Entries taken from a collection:

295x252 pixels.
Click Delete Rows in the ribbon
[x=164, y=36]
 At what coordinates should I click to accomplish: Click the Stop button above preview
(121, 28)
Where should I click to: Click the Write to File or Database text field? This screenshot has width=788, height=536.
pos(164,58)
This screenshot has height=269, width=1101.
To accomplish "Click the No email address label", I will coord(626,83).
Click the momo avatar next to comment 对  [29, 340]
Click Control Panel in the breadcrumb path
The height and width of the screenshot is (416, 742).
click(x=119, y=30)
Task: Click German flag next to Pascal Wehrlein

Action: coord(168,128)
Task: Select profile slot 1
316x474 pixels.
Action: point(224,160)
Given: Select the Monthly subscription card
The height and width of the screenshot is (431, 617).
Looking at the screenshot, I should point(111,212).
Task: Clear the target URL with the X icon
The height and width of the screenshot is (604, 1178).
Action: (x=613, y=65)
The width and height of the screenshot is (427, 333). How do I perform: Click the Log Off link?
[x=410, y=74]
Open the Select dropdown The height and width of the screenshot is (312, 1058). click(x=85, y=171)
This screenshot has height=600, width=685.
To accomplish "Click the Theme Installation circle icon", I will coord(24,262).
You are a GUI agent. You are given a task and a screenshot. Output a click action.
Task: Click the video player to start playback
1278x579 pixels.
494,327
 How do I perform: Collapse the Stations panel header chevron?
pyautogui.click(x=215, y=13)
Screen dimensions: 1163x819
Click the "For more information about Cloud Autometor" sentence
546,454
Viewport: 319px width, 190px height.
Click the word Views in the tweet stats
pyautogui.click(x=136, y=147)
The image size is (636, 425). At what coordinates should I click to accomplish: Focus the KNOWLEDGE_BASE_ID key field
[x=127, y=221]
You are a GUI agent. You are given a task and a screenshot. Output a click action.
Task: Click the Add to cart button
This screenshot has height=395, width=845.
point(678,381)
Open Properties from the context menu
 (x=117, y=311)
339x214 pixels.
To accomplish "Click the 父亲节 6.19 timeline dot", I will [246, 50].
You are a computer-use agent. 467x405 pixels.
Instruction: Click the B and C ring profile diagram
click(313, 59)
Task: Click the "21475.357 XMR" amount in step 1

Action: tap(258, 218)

== Exercise description ==
Transcribe the records in full, keeping every character as it is.

== Result of the exercise ==
295x252 pixels.
Click Delete Rows in the ribbon
[x=164, y=36]
 At what coordinates should I click to accomplish: Click the Stop button above preview
(121, 28)
Where should I click to: Click the Write to File or Database text field? This screenshot has width=788, height=536.
pos(164,58)
This screenshot has height=269, width=1101.
To accomplish "Click the No email address label", I will coord(626,83).
Click the momo avatar next to comment 对  [29, 340]
Click Control Panel in the breadcrumb path
The height and width of the screenshot is (416, 742).
click(x=119, y=30)
Task: Click German flag next to Pascal Wehrlein

Action: coord(168,128)
Task: Select profile slot 1
316x474 pixels.
Action: point(224,160)
Given: Select the Monthly subscription card
The height and width of the screenshot is (431, 617).
Looking at the screenshot, I should point(111,212).
Task: Clear the target URL with the X icon
The height and width of the screenshot is (604, 1178).
Action: (x=613, y=65)
The width and height of the screenshot is (427, 333). How do I perform: Click the Log Off link?
[x=410, y=74]
Open the Select dropdown The height and width of the screenshot is (312, 1058). click(x=85, y=171)
This screenshot has height=600, width=685.
To accomplish "Click the Theme Installation circle icon", I will coord(24,262).
You are a GUI agent. You are given a task and a screenshot. Output a click action.
Task: Click the video player to start playback
1278x579 pixels.
494,327
 How do I perform: Collapse the Stations panel header chevron?
pyautogui.click(x=215, y=13)
Screen dimensions: 1163x819
Click the "For more information about Cloud Autometor" sentence
546,454
Viewport: 319px width, 190px height.
Click the word Views in the tweet stats
pyautogui.click(x=136, y=147)
The image size is (636, 425). At what coordinates should I click to accomplish: Focus the KNOWLEDGE_BASE_ID key field
[x=127, y=221]
You are a GUI agent. You are given a task and a screenshot. Output a click action.
Task: Click the Add to cart button
This screenshot has height=395, width=845.
point(678,381)
Open Properties from the context menu
 (x=117, y=311)
339x214 pixels.
To accomplish "Click the 父亲节 6.19 timeline dot", I will [246, 50].
You are a computer-use agent. 467x405 pixels.
Instruction: Click the B and C ring profile diagram
click(313, 59)
Task: Click the "21475.357 XMR" amount in step 1

Action: tap(258, 218)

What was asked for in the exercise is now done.